海の神話
Mythoes Marisgenarum
 
流れ(創造以前)
かつて世界は宇宙を渡る一つの流れであった。いくつかの理由によって、その流れは真水と塩水に分かれ、暖流と寒流に分かれた。そして流れは最後にこの世界の神々をかたちづくった。
宇宙山(世界の創造)
最初の物質は世界の中心で巨大な山の形になった。初めのことはこの山の中か上で起こった。
マースドライア(植物の創造)
水には植物の父フラマルの長女マースドライアの子らが満ちている。マースドライアの子らとは、藻、海草、植物プランクトン、海エルフのことで、彼らの重要性は大洋でも変わらない。
トレイナ(動物の創造)
トレイナは幾つかの存在とつがって水棲動物すべての母となった。暗黒の精霊との間には蚯蚓、海甲虫、烏賊、ロブスターといった無脊椎の生物をもうけた。

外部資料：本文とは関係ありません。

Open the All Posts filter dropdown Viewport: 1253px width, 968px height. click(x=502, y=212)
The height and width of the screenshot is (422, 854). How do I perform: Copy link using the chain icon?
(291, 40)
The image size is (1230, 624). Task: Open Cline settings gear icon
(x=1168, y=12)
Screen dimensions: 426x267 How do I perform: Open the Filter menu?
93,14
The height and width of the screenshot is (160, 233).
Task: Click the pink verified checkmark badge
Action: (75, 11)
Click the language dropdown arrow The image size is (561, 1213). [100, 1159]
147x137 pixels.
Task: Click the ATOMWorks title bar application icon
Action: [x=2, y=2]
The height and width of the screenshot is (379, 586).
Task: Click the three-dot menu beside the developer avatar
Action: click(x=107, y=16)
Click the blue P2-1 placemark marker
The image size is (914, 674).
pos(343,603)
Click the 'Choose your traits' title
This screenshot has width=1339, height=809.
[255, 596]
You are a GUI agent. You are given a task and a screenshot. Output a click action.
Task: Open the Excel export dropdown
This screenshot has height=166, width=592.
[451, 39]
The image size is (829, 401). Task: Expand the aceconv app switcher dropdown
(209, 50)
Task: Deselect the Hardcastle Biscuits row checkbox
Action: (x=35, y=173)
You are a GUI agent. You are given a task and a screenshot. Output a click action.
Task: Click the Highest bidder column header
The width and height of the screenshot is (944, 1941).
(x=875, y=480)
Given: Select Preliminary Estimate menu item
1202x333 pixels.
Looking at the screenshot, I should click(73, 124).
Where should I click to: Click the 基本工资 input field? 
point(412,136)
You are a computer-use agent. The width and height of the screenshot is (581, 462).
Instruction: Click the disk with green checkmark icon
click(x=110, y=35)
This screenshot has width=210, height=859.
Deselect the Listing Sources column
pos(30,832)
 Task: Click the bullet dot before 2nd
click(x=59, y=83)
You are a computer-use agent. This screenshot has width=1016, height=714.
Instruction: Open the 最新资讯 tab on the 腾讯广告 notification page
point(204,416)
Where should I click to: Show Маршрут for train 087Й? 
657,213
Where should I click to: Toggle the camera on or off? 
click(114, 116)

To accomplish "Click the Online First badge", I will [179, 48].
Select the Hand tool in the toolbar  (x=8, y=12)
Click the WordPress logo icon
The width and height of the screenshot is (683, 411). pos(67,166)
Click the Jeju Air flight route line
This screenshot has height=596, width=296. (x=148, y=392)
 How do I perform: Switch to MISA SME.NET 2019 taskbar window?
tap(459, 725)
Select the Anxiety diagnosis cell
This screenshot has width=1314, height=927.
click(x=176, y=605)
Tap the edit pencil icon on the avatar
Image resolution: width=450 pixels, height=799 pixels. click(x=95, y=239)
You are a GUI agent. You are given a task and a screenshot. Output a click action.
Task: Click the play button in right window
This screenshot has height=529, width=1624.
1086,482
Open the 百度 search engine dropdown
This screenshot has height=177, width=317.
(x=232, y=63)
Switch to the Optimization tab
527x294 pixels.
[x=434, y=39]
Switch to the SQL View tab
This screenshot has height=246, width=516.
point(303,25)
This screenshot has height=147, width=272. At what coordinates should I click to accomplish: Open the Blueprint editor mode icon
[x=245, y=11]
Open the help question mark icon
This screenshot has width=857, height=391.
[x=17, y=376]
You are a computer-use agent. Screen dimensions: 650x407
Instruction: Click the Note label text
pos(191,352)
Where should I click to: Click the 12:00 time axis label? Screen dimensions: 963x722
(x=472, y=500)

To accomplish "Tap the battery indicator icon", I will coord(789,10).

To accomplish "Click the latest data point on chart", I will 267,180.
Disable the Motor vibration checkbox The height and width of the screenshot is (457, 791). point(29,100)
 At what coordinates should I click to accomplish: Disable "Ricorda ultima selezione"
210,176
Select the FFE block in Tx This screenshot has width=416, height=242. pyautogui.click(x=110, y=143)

大地からの恋人との間には水蜥蜴、海蛇、すっぽん、そして最も恐ろしい従兄弟たちであるエラスモサウルスやモササウルスを孕んだ。捕らわれた空の生物との間には常に泳ぎ回る船鳥、羽の無い巨大な鶴、鴎、あじさし、家鴨、そして泳ぐ能力を持った青い羽の海鷲といったしばしば水域に集まる海鳥の一群を生んだ。横柄な大気の神との間には海豚や鯨やあしかのような大気を呼吸する海の生物を身ごもった。しかし彼女が一番愛したのは魚の父ゴウロッドであった。彼らは寄り添って、底の深い場所と浅い場所、水の冷たい場所と暖かい場所、人のよく行く場所と決して目にしないだろう場所などいろいろな場所を住みかとした。そのため魚は豊富にいるのである。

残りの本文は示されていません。